TASK DESCRIPTION: The lines to extract run from the start of the records through the line with "Viewport: 572px width, 229px height.", both ends included; drop the pictures.

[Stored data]
== == ==

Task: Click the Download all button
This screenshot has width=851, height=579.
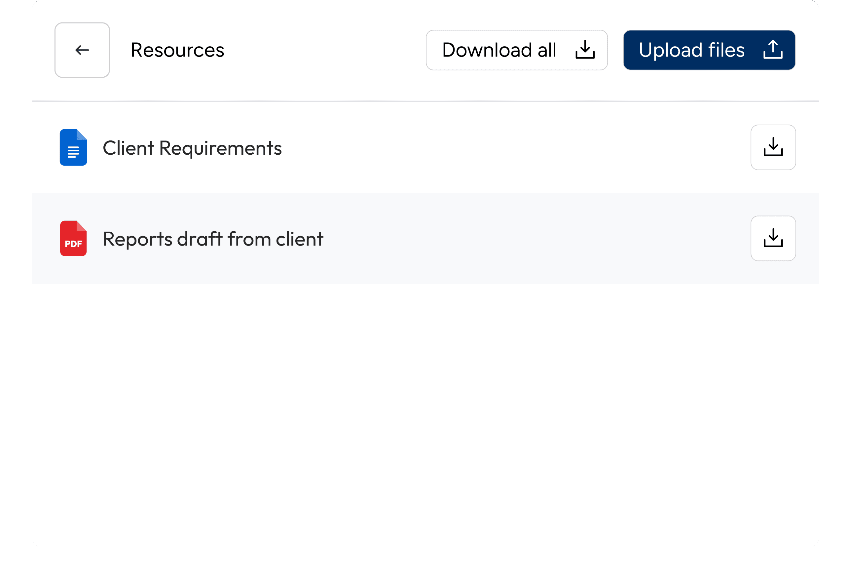Action: pos(517,50)
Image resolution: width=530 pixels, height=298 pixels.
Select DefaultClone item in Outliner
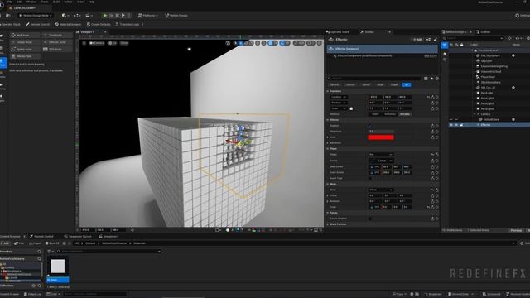click(x=491, y=119)
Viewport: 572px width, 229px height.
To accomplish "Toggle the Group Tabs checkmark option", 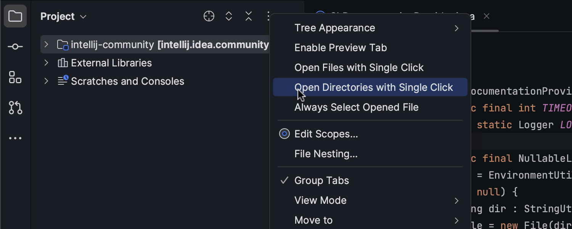I will pos(321,181).
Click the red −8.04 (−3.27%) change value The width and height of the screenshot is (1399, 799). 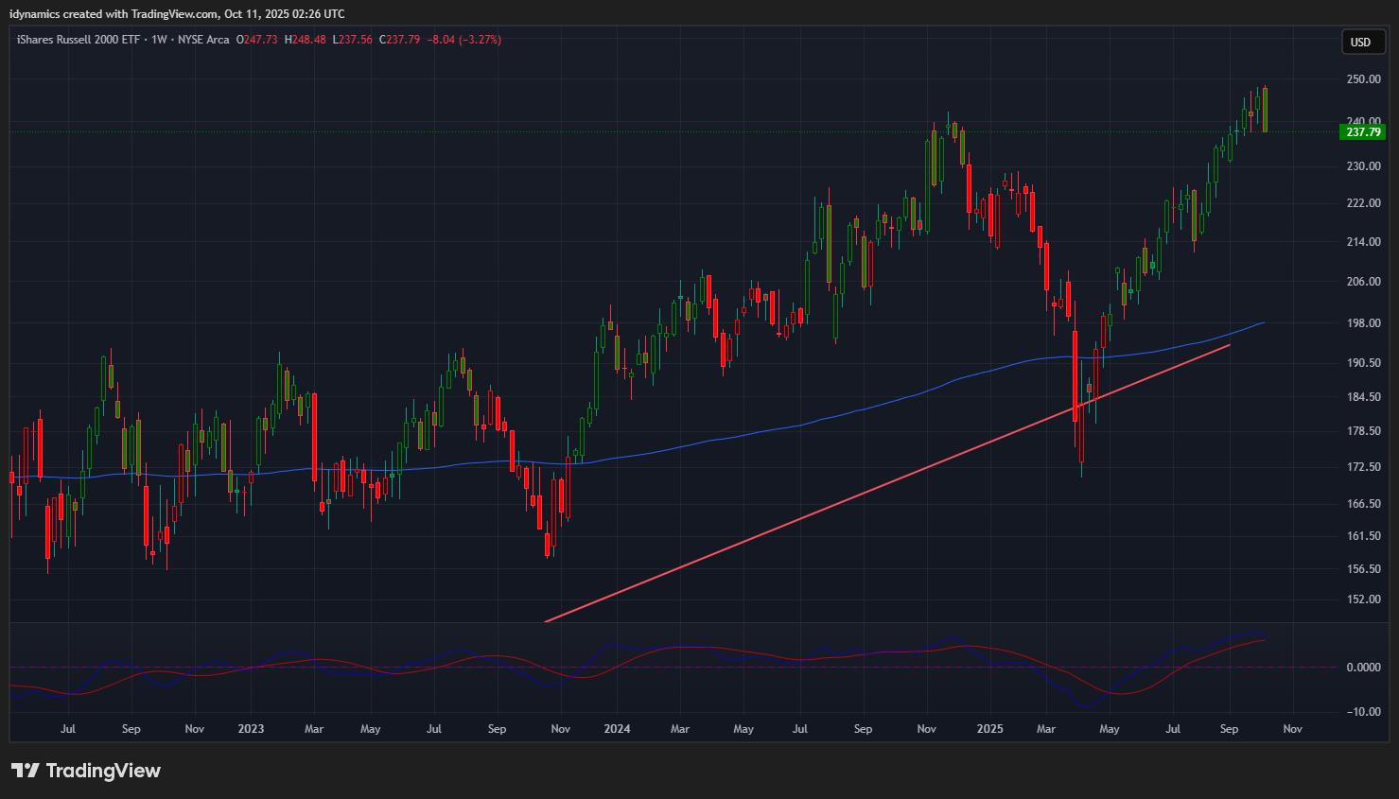pyautogui.click(x=463, y=40)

== == ==

ANSWER TO THIS EXERCISE:
Task: Click the Download all button
This screenshot has width=851, height=579.
Action: pos(517,50)
Image resolution: width=530 pixels, height=298 pixels.
Select DefaultClone item in Outliner
click(x=491, y=119)
Viewport: 572px width, 229px height.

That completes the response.